• [The data]:
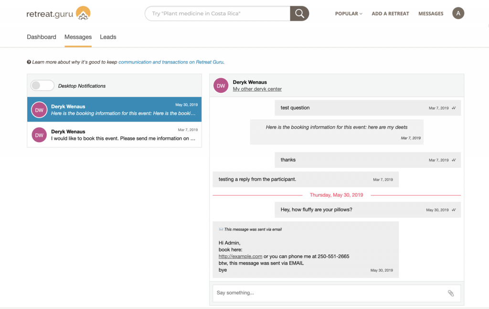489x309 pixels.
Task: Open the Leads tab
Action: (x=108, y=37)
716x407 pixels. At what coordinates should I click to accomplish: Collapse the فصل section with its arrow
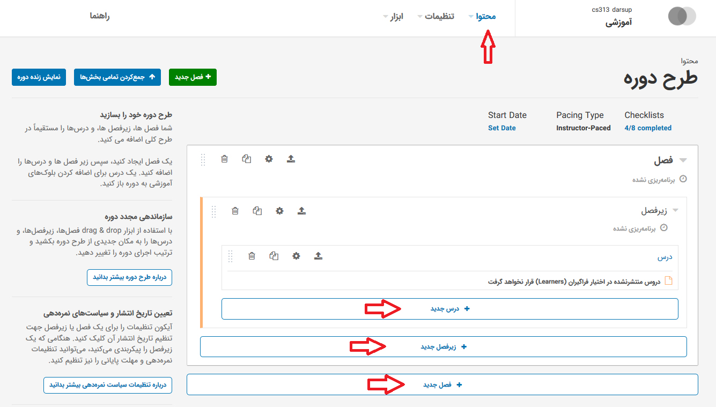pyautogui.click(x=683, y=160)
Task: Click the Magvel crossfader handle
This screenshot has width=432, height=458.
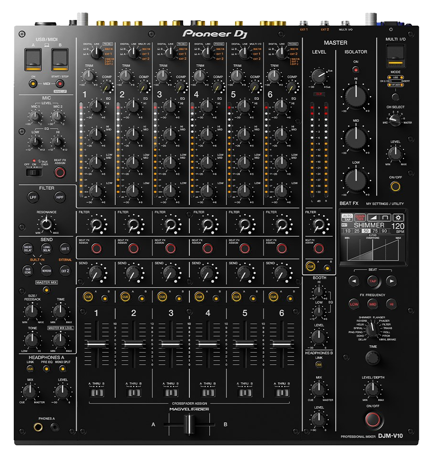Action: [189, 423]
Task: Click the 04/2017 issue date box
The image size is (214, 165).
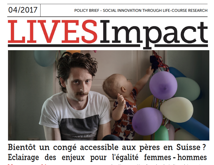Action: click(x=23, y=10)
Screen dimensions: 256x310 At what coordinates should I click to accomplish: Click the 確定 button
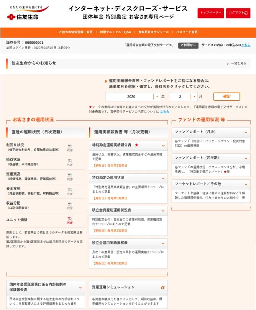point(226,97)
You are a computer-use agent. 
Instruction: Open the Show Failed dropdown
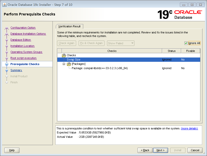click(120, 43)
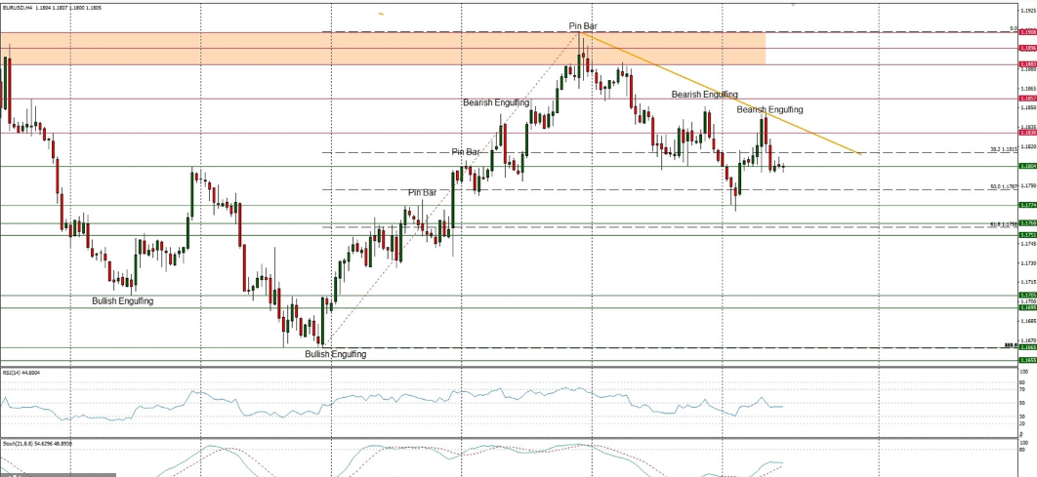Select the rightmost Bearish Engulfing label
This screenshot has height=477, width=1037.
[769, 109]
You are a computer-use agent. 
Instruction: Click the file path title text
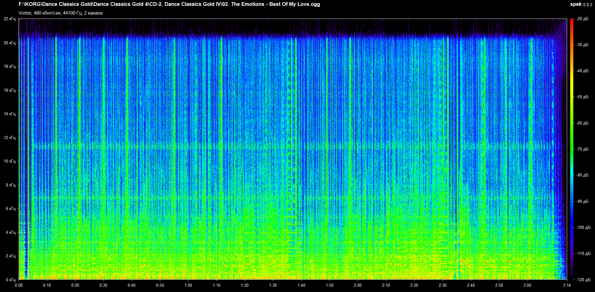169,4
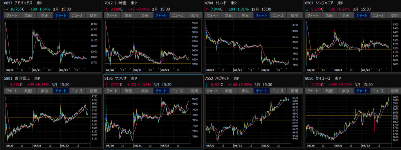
* * *
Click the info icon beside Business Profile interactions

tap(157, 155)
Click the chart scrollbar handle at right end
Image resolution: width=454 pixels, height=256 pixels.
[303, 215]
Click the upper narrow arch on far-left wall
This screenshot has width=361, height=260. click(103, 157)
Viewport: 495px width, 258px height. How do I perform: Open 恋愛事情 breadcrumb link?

• [What the task requires]: Copy every line that includes the string "handle" from the material above.

• [Response]:
Task: Click the Magvel crossfader handle
Click the chart scrollbar handle at right end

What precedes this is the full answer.